Captive breeding and release programs have been known to be successful in the past. For example, researchers were able to help raise the population size of the yellow-spotted mountain newts in Western Iran by using this conservation method. [30] Amphibians such as the yellow-spotted mountain newts are ideal organisms for the captive breeding method because of their small body size, high fecundity, rapid growth, and low maintenance requirements.[30] However, this method has continued to be controversial because of issues such as interbreeding depression or adaptation to captive life. [30]

Despite these risks, researchers in Iran continued with this strategy because it was the newts’ best chance of survival.[30] Researchers began by beginning and implementing a conservation management plant with the help of the Mohamed bin Zayed Species Conservation Fund including the establishment of a captive breeding facility in Razi University at Iran.[30] Their facility was ventilated by an air conditioner and had ten aquariums were designed to be similar to the newts’ natural habitat with specific temperatures and small pebbles from the wild as the terrestrial habitat.[30] Researchers kept 9 to 12 mature newts together with a sex ratio of 2 males and 1 female in one aquarium to maximize breeding.[30] Once the newts reached 5 to 7 months old, they were considered able enough to be reintroduced into the reintroduction sites because they have formed resistance to environmental factors and combat predation.[30] Reintroduction sites are carefully picked by the researchers depending on factors including water temperature and distance from human settlements. Fortunately, researchers in Iran have been successful as their captive populations increase every year with an average survival rate of 20.5%.[30]

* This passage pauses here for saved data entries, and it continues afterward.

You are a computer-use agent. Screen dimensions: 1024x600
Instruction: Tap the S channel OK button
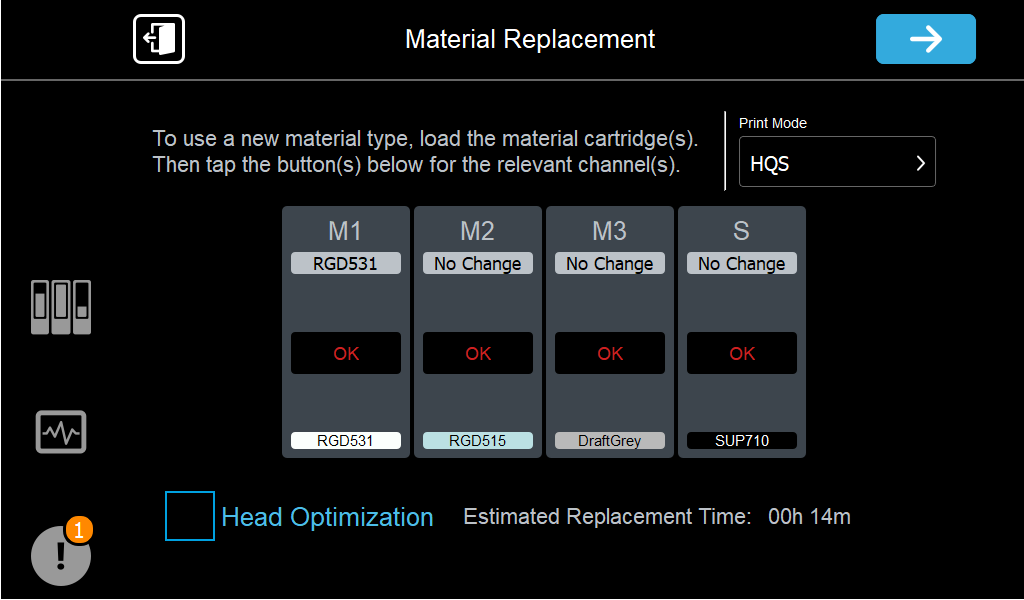(742, 353)
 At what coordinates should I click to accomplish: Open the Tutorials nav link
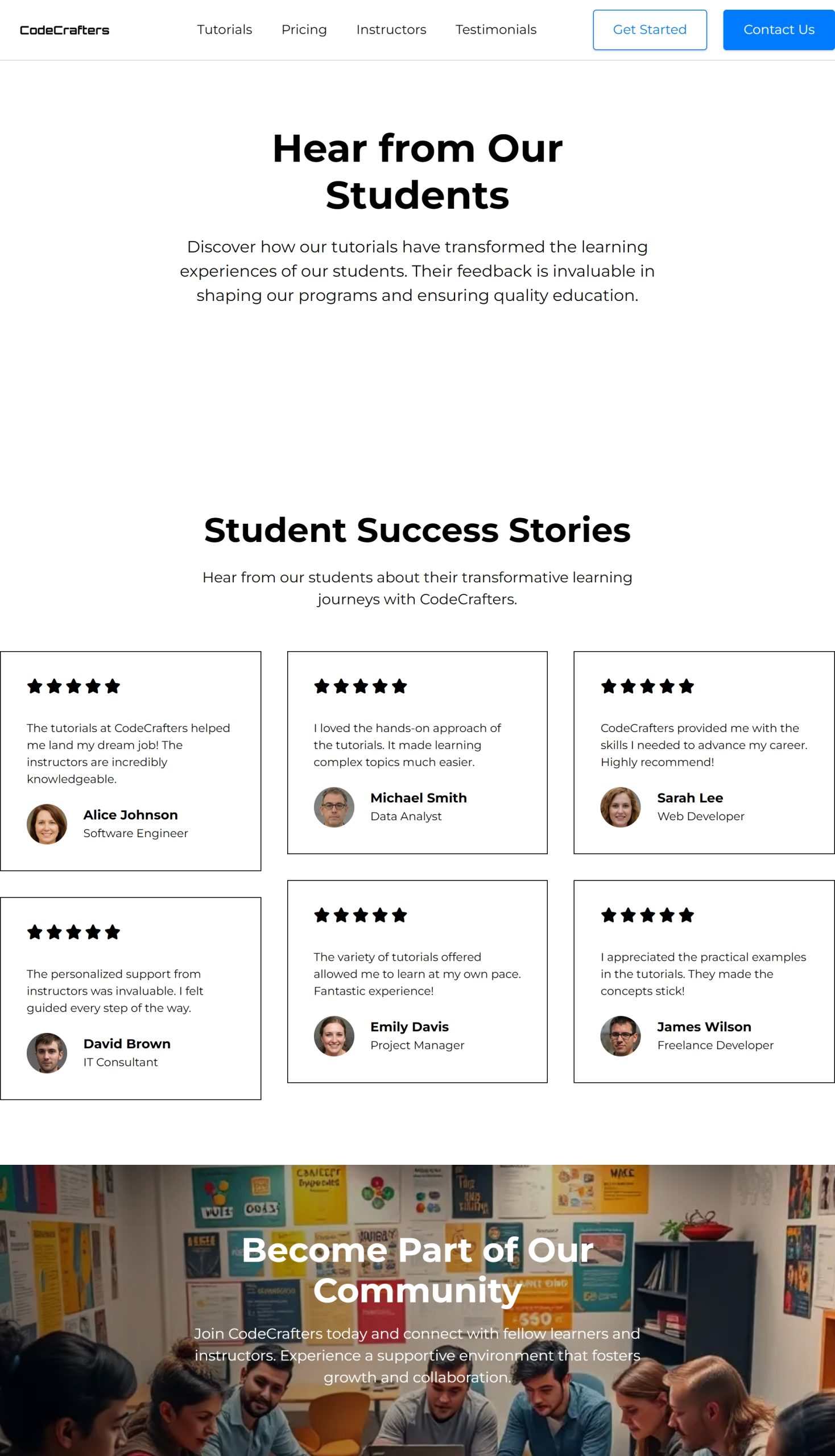point(224,30)
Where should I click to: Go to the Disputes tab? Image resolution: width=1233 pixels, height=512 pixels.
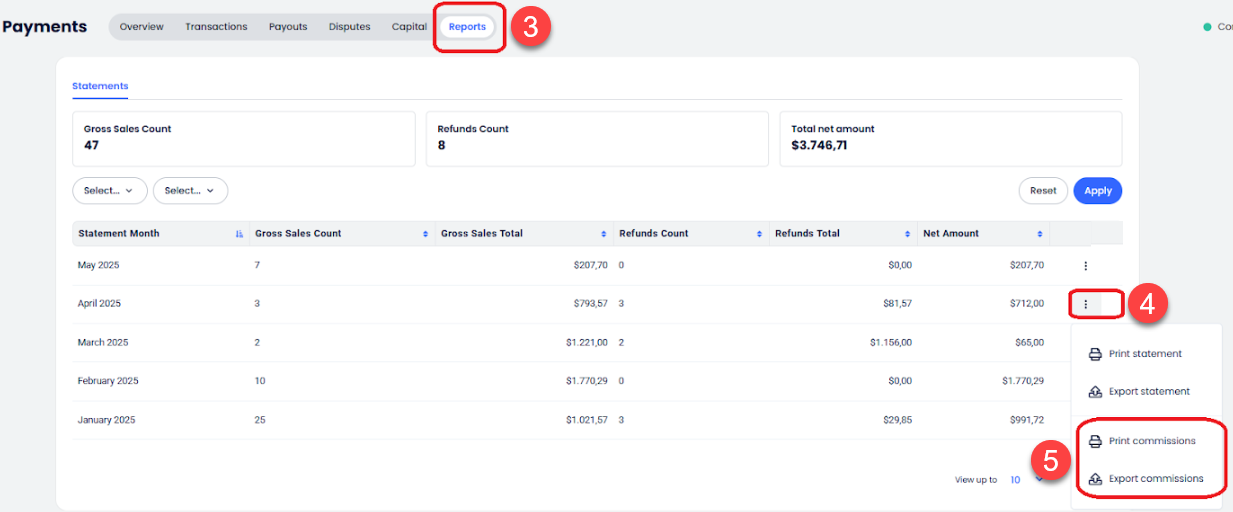coord(349,27)
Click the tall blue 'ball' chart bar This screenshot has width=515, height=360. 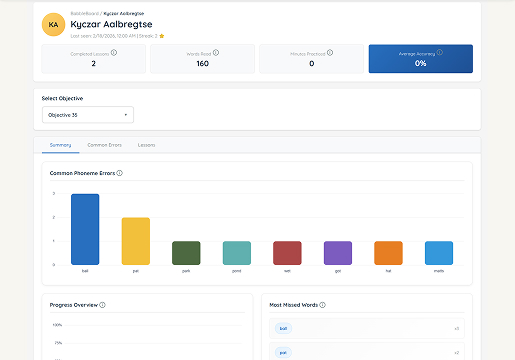pos(85,229)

This method should be used for the Mazama newts in Crater Lake as the last possible solution because it may not be as successful. Crater Lake researchers would be able to increase population size by mating the few Mazama newts left, however, they would have a difficult time ensuring their survival after reintroducing them to Crater Lake. Researchers in Iran had five carefully chosen sites to ensure maximal survival while Crater Lake researchers would only have one reintroduction site dominated by the crayfish population. In order for this method to have a possibility of success on the Mazama Newts, Crater Lake researchers need to find a way to limit crayfish population or attempt to find a different site where Mazama newts could begin a new population.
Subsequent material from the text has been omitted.